[Assigned task]: Word for word, copy out the records given below.
★ ★ ★ ★ ★ ★ ★
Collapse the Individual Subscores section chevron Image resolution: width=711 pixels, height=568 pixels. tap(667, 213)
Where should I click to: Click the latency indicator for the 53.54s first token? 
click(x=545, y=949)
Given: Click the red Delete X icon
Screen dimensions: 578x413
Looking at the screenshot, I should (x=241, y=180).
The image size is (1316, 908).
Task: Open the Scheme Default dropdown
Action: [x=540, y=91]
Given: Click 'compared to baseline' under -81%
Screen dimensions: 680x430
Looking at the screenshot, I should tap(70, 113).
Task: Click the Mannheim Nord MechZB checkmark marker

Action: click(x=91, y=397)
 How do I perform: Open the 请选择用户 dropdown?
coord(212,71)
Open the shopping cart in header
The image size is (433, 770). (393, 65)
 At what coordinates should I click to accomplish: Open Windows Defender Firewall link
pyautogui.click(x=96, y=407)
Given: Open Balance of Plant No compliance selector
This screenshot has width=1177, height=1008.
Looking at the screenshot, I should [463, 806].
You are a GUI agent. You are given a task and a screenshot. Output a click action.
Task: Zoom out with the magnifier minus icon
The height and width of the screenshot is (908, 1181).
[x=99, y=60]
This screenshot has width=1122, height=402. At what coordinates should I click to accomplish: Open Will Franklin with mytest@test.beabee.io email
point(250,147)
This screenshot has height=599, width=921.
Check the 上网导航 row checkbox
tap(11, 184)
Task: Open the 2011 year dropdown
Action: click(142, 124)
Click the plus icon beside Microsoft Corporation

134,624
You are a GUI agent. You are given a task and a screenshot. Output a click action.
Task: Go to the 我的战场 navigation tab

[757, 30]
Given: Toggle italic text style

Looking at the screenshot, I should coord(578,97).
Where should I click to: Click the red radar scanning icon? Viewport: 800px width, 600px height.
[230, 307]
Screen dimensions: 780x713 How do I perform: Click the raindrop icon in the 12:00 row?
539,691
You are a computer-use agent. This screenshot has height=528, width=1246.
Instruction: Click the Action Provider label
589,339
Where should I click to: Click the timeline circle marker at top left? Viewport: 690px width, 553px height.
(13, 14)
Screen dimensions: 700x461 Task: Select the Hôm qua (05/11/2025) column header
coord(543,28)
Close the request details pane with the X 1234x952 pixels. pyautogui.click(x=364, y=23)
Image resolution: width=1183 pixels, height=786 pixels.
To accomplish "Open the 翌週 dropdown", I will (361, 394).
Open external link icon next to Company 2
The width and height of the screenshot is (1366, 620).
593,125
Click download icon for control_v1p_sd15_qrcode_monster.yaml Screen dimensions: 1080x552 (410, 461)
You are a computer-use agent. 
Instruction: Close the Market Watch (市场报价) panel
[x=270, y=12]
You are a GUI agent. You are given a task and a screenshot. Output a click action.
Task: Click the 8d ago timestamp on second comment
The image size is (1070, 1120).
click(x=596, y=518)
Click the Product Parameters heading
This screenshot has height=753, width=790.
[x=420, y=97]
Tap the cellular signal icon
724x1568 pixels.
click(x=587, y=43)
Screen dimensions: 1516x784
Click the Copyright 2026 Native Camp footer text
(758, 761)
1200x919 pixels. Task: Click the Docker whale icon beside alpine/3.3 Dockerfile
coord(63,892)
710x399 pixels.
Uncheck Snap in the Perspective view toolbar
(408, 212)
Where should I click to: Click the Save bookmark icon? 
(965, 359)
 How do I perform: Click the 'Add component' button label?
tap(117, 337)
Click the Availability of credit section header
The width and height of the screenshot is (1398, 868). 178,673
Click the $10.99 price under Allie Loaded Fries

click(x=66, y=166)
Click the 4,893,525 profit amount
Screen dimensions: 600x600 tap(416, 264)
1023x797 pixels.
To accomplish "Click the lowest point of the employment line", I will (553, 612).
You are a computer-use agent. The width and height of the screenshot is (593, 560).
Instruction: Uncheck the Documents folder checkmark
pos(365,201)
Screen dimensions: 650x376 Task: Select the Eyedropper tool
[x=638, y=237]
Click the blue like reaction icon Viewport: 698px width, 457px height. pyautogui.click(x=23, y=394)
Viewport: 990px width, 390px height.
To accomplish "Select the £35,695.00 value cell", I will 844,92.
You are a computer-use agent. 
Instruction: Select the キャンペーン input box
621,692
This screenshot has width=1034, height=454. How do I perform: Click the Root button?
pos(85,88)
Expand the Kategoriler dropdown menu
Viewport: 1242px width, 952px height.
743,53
★ ★ ★ ★ ★ ★ ★
[Task solution]:
Collapse the Individual Subscores section chevron Image resolution: width=711 pixels, height=568 pixels. tap(667, 213)
Where should I click to: Click the latency indicator for the 53.54s first token? 
click(x=545, y=949)
Given: Click the red Delete X icon
Screen dimensions: 578x413
Looking at the screenshot, I should (x=241, y=180).
The image size is (1316, 908).
Task: Open the Scheme Default dropdown
Action: [x=540, y=91]
Given: Click 'compared to baseline' under -81%
Screen dimensions: 680x430
Looking at the screenshot, I should tap(70, 113).
Task: Click the Mannheim Nord MechZB checkmark marker

Action: click(x=91, y=397)
 How do I perform: Open the 请选择用户 dropdown?
coord(212,71)
Open the shopping cart in header
The image size is (433, 770). (393, 65)
 At what coordinates should I click to accomplish: Open Windows Defender Firewall link
pyautogui.click(x=96, y=407)
Given: Open Balance of Plant No compliance selector
This screenshot has width=1177, height=1008.
Looking at the screenshot, I should [463, 806].
You are a GUI agent. You are given a task and a screenshot. Output a click action.
Task: Zoom out with the magnifier minus icon
The height and width of the screenshot is (908, 1181).
[x=99, y=60]
This screenshot has width=1122, height=402. At what coordinates should I click to accomplish: Open Will Franklin with mytest@test.beabee.io email
point(250,147)
This screenshot has height=599, width=921.
Check the 上网导航 row checkbox
tap(11, 184)
Task: Open the 2011 year dropdown
Action: click(142, 124)
Click the plus icon beside Microsoft Corporation

134,624
You are a GUI agent. You are given a task and a screenshot. Output a click action.
Task: Go to the 我的战场 navigation tab

[757, 30]
Given: Toggle italic text style

Looking at the screenshot, I should coord(578,97).
Where should I click to: Click the red radar scanning icon? Viewport: 800px width, 600px height.
[230, 307]
Screen dimensions: 780x713 How do I perform: Click the raindrop icon in the 12:00 row?
539,691
You are a computer-use agent. This screenshot has height=528, width=1246.
Instruction: Click the Action Provider label
589,339
Where should I click to: Click the timeline circle marker at top left? Viewport: 690px width, 553px height.
(13, 14)
Screen dimensions: 700x461 Task: Select the Hôm qua (05/11/2025) column header
coord(543,28)
Close the request details pane with the X 1234x952 pixels. pyautogui.click(x=364, y=23)
Image resolution: width=1183 pixels, height=786 pixels.
To accomplish "Open the 翌週 dropdown", I will (361, 394).
Open external link icon next to Company 2
The width and height of the screenshot is (1366, 620).
593,125
Click download icon for control_v1p_sd15_qrcode_monster.yaml Screen dimensions: 1080x552 (410, 461)
You are a computer-use agent. 
Instruction: Close the Market Watch (市场报价) panel
[x=270, y=12]
You are a GUI agent. You are given a task and a screenshot. Output a click action.
Task: Click the 8d ago timestamp on second comment
The image size is (1070, 1120).
click(x=596, y=518)
Click the Product Parameters heading
This screenshot has height=753, width=790.
[x=420, y=97]
Tap the cellular signal icon
724x1568 pixels.
click(x=587, y=43)
Screen dimensions: 1516x784
Click the Copyright 2026 Native Camp footer text
(758, 761)
1200x919 pixels. Task: Click the Docker whale icon beside alpine/3.3 Dockerfile
coord(63,892)
710x399 pixels.
Uncheck Snap in the Perspective view toolbar
(408, 212)
Where should I click to: Click the Save bookmark icon? 
(965, 359)
 How do I perform: Click the 'Add component' button label?
tap(117, 337)
Click the Availability of credit section header
The width and height of the screenshot is (1398, 868). 178,673
Click the $10.99 price under Allie Loaded Fries

click(x=66, y=166)
Click the 4,893,525 profit amount
Screen dimensions: 600x600 tap(416, 264)
1023x797 pixels.
To accomplish "Click the lowest point of the employment line", I will (553, 612).
You are a computer-use agent. The width and height of the screenshot is (593, 560).
Instruction: Uncheck the Documents folder checkmark
pos(365,201)
Screen dimensions: 650x376 Task: Select the Eyedropper tool
[x=638, y=237]
Click the blue like reaction icon Viewport: 698px width, 457px height. pyautogui.click(x=23, y=394)
Viewport: 990px width, 390px height.
To accomplish "Select the £35,695.00 value cell", I will 844,92.
You are a computer-use agent. 
Instruction: Select the キャンペーン input box
621,692
This screenshot has width=1034, height=454. How do I perform: Click the Root button?
pos(85,88)
Expand the Kategoriler dropdown menu
Viewport: 1242px width, 952px height.
743,53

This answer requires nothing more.